The new Ripple report shows that 76% of financial institutions expect to use crypto by 2025

A new report by Ripple, which examines what percentage of financial institutions are interested in using blockchain for payments, has found that more than three quarters of them plan to use crypto by 2025.

According to Ripple’s global research published on Aug. 11, 76% of the world’s financial institutions plan to use cryptocurrencies in the next three years, legislation permitting.

Meanwhile, slightly fewer companies, at 71%, believe they will adopt crypto in the next three years, a departure from the general trend of companies being more open to digital assets and more hopeful about their benefits.

Use of crypto as a means of payment is the most important factor

The widespread use of cryptocurrencies for payments is the most important factor that companies and financial institutions must consider when deciding whether or not to add cryptocurrencies to their investment portfolio. Cryptocurrency’s usefulness as a form of hedging comes second, while the associated use of crypto as a bridge currency comes in third.
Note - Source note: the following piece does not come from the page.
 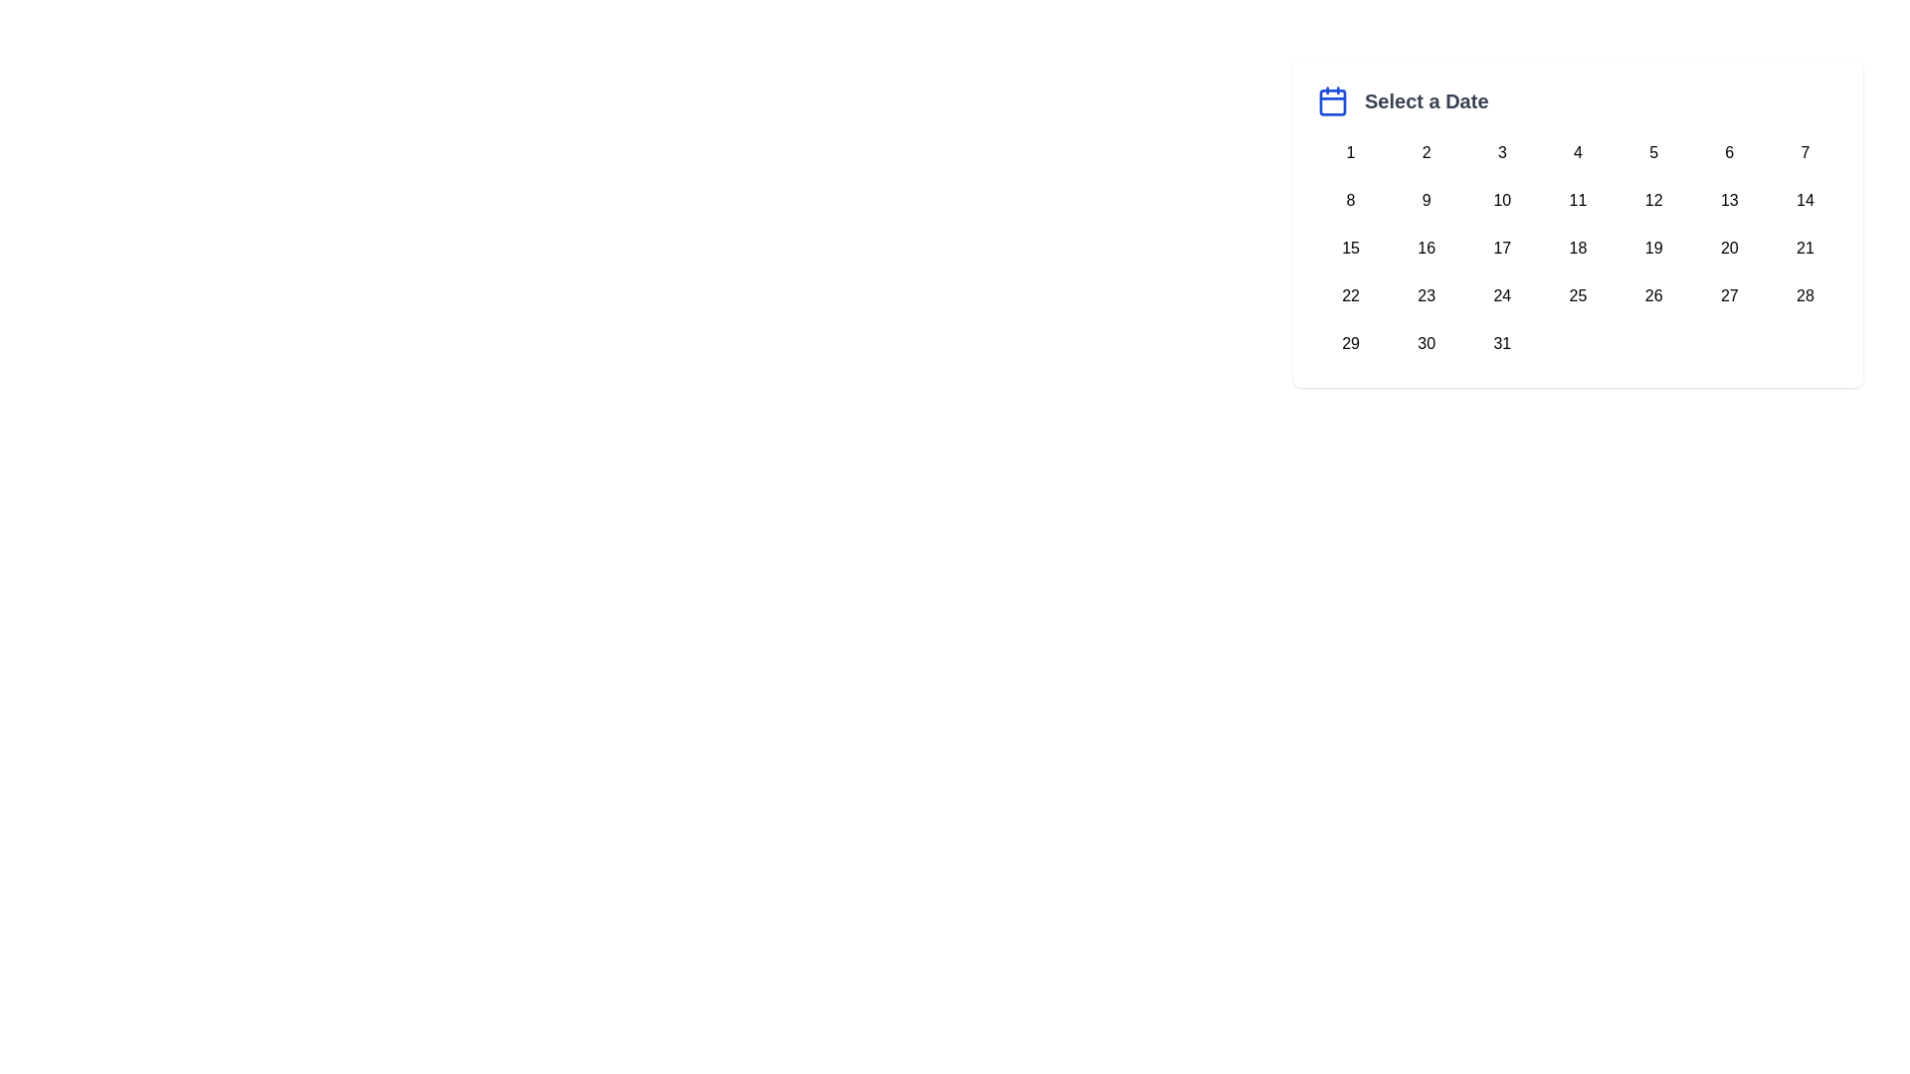 I want to click on the button representing the 27th day in the calendar grid layout, so click(x=1728, y=295).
More specifically, when asked why they would store cryptocurrency, 50% of respondents cited use as a hedge against inflation, a currency for payments, or as an asset to lend or as collateral for borrowing as one of the top three reasons for doing so.

Interestingly, the majority of consumers surveyed internationally (65%) said they would buy cryptocurrencies through their bank if the bank made them available, whether because of their trust in banks, their existing association with them, or some other reason.

65% of consumers are interested in buying crypto from a bank. Source: Ripple

Usicrypto as a means of payment

Remarkably, almost 70% of the financial institutions surveyed for this study expressed an interest in using blockchain technology for payments in some form, be it internal bank or branch transfers, bank-to-bank payments, or payments to customers.

The broad interest applies not only to blockchain in general, but also, with some differences, to each of the primary token types, including cryptocurrencies, central bank digital currencies (CBDCs), and stablecoins. About 70% of the financial institutions surveyed indicated that they are interested in using these tokens for various payment use cases.

Both corporates and financial institutions make payments before a variety of other portfolio uses, such as B. hedging against economic downturns or hedging against foreign currency risks. In both cases, payments have priority over hedging.

When asked what they believe are the main benefits of adopting blockchain and cryptocurrencies for payments, financial institutions provided answers that were reasonably evenly spread across a range of benefits, with data security and quality slightly ahead of prospects for expansion in additional markets and real -Time billing.